◆ Exercise brief ◆
Return each line in the records below that includes "computer".

(Collected data entries)
⁂

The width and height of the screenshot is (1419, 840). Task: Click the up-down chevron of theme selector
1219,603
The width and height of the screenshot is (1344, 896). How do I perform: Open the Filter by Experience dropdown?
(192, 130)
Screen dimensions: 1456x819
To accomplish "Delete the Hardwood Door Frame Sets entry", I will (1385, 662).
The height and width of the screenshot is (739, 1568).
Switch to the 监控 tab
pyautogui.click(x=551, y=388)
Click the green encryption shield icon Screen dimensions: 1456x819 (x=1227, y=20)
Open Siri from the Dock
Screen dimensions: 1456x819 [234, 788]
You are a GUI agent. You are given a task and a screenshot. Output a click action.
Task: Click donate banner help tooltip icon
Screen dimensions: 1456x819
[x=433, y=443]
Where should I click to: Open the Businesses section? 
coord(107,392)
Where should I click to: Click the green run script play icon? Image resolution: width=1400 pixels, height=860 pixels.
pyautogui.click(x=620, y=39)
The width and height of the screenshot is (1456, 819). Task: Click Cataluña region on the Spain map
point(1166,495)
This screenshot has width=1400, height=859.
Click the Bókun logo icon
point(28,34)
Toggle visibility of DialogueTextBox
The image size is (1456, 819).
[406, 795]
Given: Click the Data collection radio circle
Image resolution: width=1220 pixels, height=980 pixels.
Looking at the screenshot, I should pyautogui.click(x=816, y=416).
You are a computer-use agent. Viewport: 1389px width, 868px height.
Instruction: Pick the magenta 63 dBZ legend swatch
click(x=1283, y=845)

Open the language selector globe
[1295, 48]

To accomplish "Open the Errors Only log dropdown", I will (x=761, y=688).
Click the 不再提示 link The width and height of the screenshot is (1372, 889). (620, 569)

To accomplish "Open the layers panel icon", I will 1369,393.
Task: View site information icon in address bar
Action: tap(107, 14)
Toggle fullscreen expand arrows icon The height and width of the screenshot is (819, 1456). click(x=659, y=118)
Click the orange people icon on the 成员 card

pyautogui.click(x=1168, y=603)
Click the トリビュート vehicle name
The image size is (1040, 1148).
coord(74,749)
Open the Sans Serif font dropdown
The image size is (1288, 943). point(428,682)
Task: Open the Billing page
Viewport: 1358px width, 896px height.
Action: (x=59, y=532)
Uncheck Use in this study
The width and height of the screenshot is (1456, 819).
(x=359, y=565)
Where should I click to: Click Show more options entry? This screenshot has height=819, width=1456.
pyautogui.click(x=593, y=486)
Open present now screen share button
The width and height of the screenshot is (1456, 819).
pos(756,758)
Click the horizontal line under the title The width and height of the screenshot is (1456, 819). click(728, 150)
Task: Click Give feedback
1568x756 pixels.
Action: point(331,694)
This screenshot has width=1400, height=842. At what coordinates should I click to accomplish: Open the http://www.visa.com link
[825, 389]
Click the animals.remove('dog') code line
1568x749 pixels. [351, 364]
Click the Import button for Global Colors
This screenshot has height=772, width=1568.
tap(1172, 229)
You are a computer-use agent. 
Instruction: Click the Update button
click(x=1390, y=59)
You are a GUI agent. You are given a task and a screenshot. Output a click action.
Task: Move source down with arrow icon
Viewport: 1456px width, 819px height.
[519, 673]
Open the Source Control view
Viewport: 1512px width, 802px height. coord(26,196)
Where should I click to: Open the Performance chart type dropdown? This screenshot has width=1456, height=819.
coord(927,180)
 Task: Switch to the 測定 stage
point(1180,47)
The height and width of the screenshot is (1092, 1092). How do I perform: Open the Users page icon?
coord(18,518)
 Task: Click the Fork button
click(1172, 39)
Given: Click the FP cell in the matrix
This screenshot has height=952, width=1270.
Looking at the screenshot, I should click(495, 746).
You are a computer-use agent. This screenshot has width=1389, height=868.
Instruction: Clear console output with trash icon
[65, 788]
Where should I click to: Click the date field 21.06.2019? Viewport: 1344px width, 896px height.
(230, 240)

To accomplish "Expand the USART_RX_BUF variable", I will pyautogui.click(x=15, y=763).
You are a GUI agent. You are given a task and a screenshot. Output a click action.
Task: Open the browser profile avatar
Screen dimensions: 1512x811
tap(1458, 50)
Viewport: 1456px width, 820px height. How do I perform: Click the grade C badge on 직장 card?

⁂

◆ The completed task ◆
You are a computer-use agent. Viewport: 1389px width, 868px height.
You are a computer-use agent. 
You are a computer-use agent. This screenshot has width=1389, height=868.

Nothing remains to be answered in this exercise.